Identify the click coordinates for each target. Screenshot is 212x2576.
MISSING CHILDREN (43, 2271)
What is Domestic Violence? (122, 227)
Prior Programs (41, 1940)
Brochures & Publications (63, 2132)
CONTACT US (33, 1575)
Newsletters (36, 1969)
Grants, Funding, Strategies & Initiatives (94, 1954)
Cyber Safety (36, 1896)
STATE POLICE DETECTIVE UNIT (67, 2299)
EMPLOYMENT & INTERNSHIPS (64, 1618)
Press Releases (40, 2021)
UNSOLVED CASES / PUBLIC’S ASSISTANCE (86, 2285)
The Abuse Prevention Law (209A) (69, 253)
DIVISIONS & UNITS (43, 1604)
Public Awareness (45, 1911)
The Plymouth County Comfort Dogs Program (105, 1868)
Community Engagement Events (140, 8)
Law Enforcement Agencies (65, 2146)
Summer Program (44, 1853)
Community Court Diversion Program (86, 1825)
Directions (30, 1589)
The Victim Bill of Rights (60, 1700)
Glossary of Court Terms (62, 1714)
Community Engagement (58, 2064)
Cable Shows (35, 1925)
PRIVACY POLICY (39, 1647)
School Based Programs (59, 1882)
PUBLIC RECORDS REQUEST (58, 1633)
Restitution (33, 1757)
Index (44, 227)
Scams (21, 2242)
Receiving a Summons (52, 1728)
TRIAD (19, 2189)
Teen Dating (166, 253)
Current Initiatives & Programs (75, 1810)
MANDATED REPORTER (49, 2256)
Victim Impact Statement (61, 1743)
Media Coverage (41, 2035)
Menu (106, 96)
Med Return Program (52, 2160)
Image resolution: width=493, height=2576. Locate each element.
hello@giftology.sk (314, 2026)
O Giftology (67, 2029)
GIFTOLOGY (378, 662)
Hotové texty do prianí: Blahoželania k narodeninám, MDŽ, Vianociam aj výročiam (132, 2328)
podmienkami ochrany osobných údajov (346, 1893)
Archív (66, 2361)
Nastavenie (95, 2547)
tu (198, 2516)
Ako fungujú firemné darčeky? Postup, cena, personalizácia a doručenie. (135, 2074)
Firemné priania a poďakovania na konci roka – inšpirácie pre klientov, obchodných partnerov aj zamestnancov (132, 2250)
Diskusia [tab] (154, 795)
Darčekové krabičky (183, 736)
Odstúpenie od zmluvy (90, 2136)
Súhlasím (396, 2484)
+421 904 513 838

⁂

**Problem**
From the line containing "Archív (66, 2361)" through the last line of the entries above, print every line exactly, including both ends, and nothing else.

**Response to this task**
Archív (66, 2361)
Nastavenie (95, 2547)
tu (198, 2516)
Ako fungujú firemné darčeky? Postup, cena, personalizácia a doručenie. (135, 2074)
Firemné priania a poďakovania na konci roka – inšpirácie pre klientov, obchodných partnerov aj zamestnancov (132, 2250)
Diskusia [tab] (154, 795)
Darčekové krabičky (183, 736)
Odstúpenie od zmluvy (90, 2136)
Súhlasím (396, 2484)
+421 904 513 838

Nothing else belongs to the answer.